> Assigned task: In the text on agent protocols, what does middleware act like?

Consider how different agents work together. A2A allows agents from various systems and vendors to communicate and share tasks. This means you can create complex workflows, like a sales agent triggering a contract generation by a legal agent. This kind of collaboration between agents is crucial but also presents its own challenges. Consider what data will be shared between agents, how customers will interact with them, and how those interactions may affect how agents work together.
Remember, security and governance are not afterthoughts. Agents need a thorough framework to monitor and audit workflows. By including security and governance in your strategy, you can build a scalable and trustworthy AI infrastructure into your organization.
It’s time to create new agentic experiences using innovative technology, tooling, and platform. This is a moment to build something unique.
Dean Arnold
VP, Agent System of Record
Workday
We've seen this before, right? For decades, APIs helped applications communicate. This allowed companies to expand their reach. Now, agent protocols offer the same possibilities.
"We had decades of experience with APIs, which previously allowed applications to communicate with each other, and the builders from individuals to companies to access data and functionalities,” Kathy Pham, VP of AI at Workday.
“This opened up possibilities for companies to expand beyond their own boundaries, extending their reach even more. Agent protocols have the same possibilities—they allow communication between agentic systems, allowing individuals and companies to connect agents to yield more effectiveness than alone. These are protocols that empower collaboration globally. Those who create the protocols hold a certain power, and more importantly, those who know how to use those protocols with the right partners, connecting the right agents, will build solutions well beyond what we each can do alone."
The rise of MCP, ACP, A2A shows a strong industry push for standardization and interoperability. While there's a natural concern about fragmentation, the real opportunity is how these standards work together.
This isn't just about avoiding digital islands; it's about building a vast, interconnected continent of intelligence.
To ensure this collaborative future, tech leaders should support middleware and open standards. Middleware acts like a universal translator, helping different agents and their rules talk easily. This means developers don't need to know every detail, and agents can move smoothly across various systems. How well these rules work together will determine if AI becomes a strong, unified system or a broken collection of digital islands. It's a chance to build something unique.

> Extracted records:
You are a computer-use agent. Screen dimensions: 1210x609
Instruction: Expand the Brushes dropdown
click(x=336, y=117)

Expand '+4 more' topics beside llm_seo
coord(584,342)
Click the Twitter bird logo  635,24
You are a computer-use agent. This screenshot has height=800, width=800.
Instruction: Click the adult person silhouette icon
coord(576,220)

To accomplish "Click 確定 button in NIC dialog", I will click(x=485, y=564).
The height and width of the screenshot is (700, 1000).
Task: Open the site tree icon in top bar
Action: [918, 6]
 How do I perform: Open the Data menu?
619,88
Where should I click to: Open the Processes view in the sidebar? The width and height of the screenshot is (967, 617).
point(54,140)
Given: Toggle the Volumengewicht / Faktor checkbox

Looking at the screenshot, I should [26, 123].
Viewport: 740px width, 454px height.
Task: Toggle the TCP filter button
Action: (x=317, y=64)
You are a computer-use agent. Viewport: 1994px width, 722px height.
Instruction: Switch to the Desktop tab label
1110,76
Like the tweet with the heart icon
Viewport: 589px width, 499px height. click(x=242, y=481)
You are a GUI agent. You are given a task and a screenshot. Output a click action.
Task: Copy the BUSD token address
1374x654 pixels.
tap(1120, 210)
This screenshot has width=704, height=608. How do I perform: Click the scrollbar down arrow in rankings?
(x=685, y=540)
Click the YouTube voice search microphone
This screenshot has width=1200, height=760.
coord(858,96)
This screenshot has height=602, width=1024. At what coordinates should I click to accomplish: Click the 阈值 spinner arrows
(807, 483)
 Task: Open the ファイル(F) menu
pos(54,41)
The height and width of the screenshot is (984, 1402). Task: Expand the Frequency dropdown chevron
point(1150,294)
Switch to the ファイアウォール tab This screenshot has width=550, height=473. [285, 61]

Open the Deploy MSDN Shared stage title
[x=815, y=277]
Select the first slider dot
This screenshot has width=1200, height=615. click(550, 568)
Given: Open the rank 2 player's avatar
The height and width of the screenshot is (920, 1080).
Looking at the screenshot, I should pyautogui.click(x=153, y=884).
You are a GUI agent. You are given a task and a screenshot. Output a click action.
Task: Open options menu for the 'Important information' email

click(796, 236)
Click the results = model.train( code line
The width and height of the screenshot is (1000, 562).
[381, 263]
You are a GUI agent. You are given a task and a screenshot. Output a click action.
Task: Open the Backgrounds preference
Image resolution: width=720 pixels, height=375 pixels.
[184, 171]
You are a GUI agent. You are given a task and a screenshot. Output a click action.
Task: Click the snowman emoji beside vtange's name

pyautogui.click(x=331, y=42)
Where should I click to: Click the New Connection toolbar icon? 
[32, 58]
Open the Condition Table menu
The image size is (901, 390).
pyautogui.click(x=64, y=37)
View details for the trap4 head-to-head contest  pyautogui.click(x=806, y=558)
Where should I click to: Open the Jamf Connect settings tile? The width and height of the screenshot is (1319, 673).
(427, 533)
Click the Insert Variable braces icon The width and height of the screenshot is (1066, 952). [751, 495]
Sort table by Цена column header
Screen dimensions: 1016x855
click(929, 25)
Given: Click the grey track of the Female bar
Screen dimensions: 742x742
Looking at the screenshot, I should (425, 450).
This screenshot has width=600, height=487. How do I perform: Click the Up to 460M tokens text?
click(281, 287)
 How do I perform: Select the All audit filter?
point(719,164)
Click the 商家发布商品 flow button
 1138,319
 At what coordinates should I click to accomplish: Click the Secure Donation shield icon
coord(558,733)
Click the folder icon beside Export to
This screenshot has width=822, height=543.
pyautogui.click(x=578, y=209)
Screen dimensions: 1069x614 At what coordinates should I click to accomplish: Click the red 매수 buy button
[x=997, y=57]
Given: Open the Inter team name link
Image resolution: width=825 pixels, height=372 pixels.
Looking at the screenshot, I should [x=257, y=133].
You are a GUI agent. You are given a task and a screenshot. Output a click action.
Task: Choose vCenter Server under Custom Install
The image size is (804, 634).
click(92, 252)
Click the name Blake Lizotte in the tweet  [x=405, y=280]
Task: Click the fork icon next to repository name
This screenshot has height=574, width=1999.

> Answer to this task: A universal translator.